Not a Typical Resident Interview



By Theresa Holstein

 
As an MDS Coordinator at Parker at McCarrick, I schedule meetings with new residents to learn more about them. On February 8th, what I thought would be a typical Resident Interview turned out to be a huge surprise.

I knocked on the new resident's bedroom door and asked her if I could come in. When I introduced myself to her and sat down, I felt this immediate connection with her. I could not believe what a vibrant woman she was.

Maryann O'Leary talked a lot about her late husband and told me that he had been a teacher at Edison High School. I told her that I had graduated from J.P. Stevens High School back in 1983. She looked at me, smiled and said, “I was a teacher there for many years.”

I gazed into her eyes and then it clicked. “Oh my God, Mrs. O'Leary--you taught Home Economics,” I exclaimed! 

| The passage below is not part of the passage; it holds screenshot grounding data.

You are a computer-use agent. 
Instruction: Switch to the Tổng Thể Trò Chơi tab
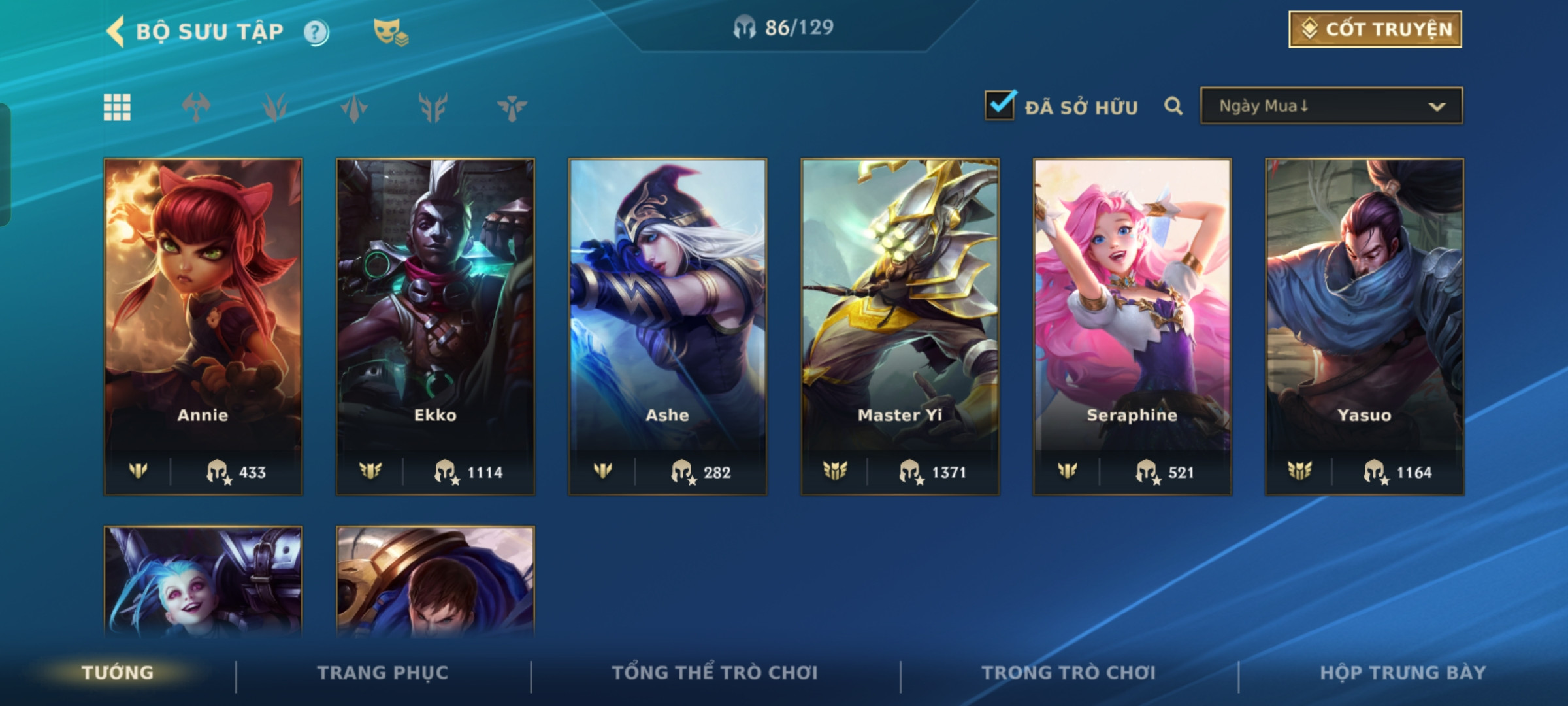(715, 673)
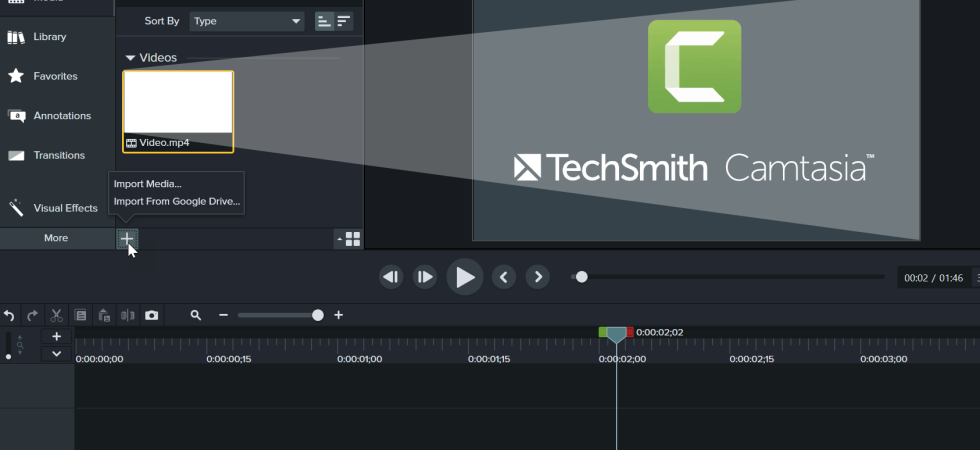Open the Library panel
Image resolution: width=980 pixels, height=450 pixels.
click(x=38, y=37)
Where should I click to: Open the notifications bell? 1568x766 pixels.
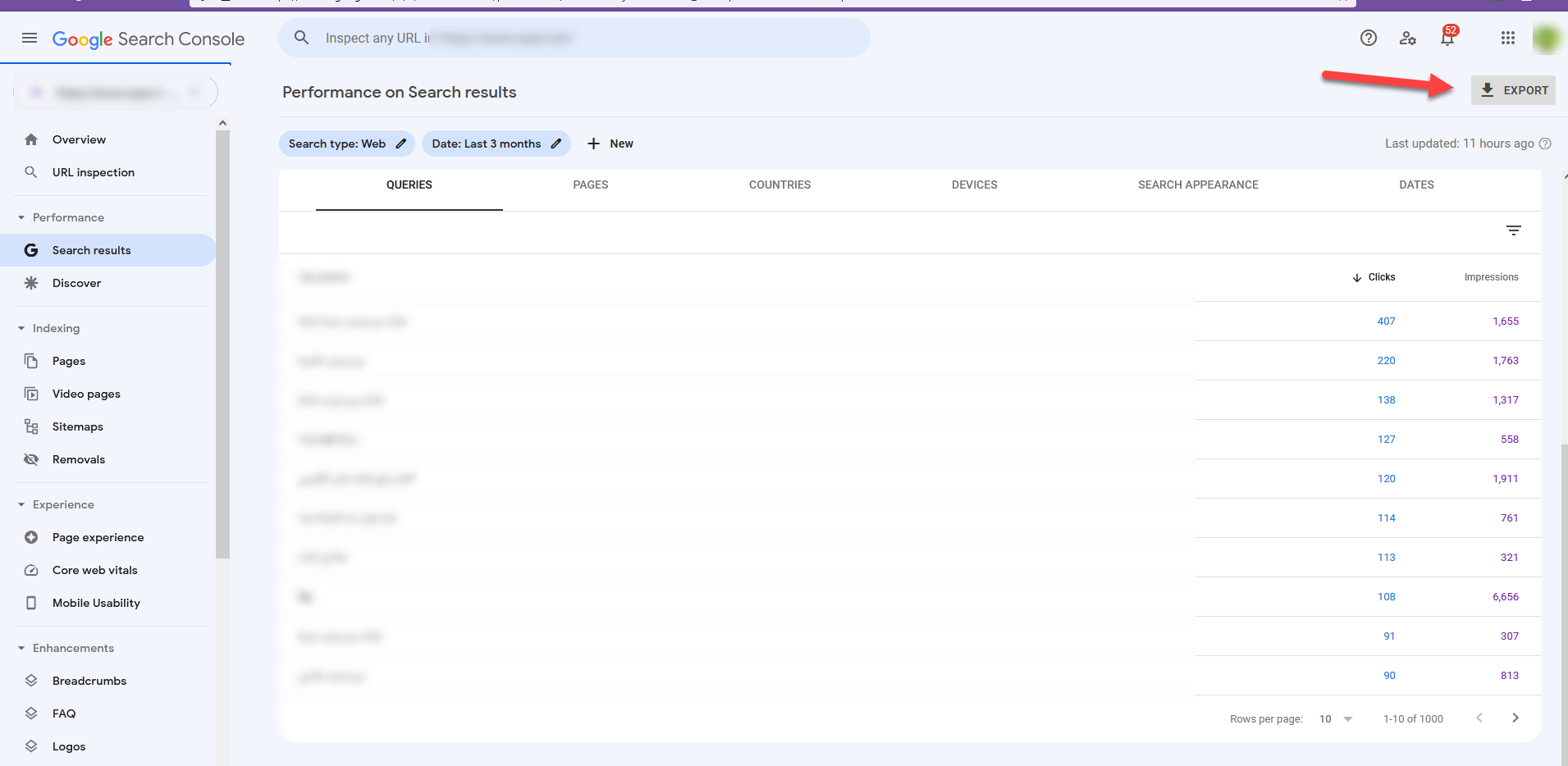(1447, 39)
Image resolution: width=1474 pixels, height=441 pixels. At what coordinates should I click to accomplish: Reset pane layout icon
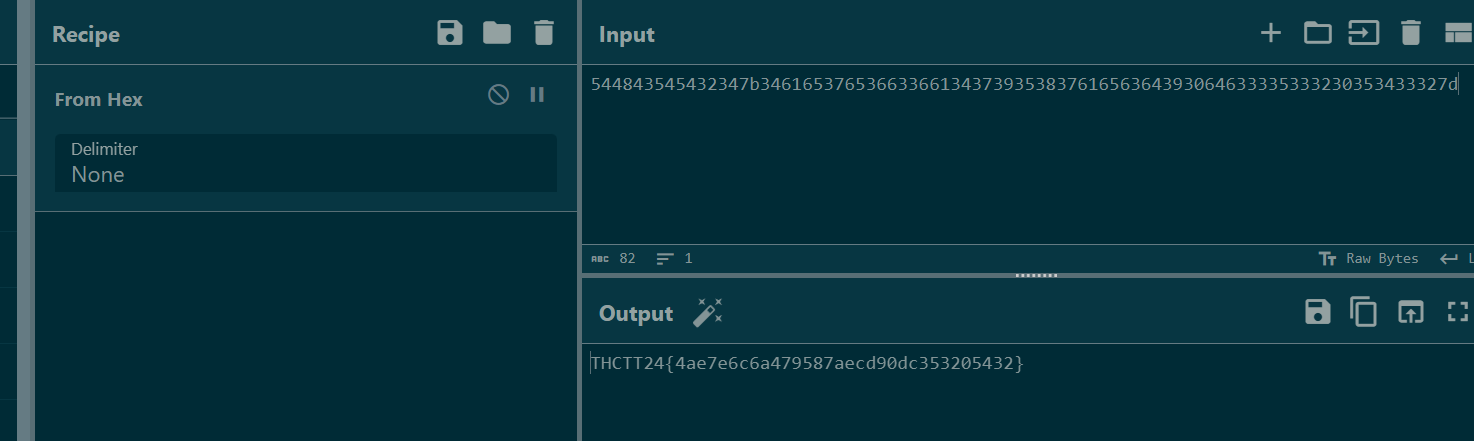click(x=1458, y=33)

She smiled and replied, “That’s right!"

I was so excited to let her know that she was my teacher. We hugged and kissed. I couldn’t believe that after 34 years, we were reunited.

Mrs. O'Leary was shocked to learn that I still have some of her recipes that we made in class. After work, I went home, pulled out those recipes, and baked some of Mrs. O'Leary’s Meringue Chocolate Chip Cookies (recipe below).

yearbook photoThe next morning, I visited Mrs. O'Leary, with her cookies and my high school yearbook in my hands. We sat together at the edge of her bed and reminisced as we looked through the yearbook together. She even signed it for me. This was a personal moment that I will never forget!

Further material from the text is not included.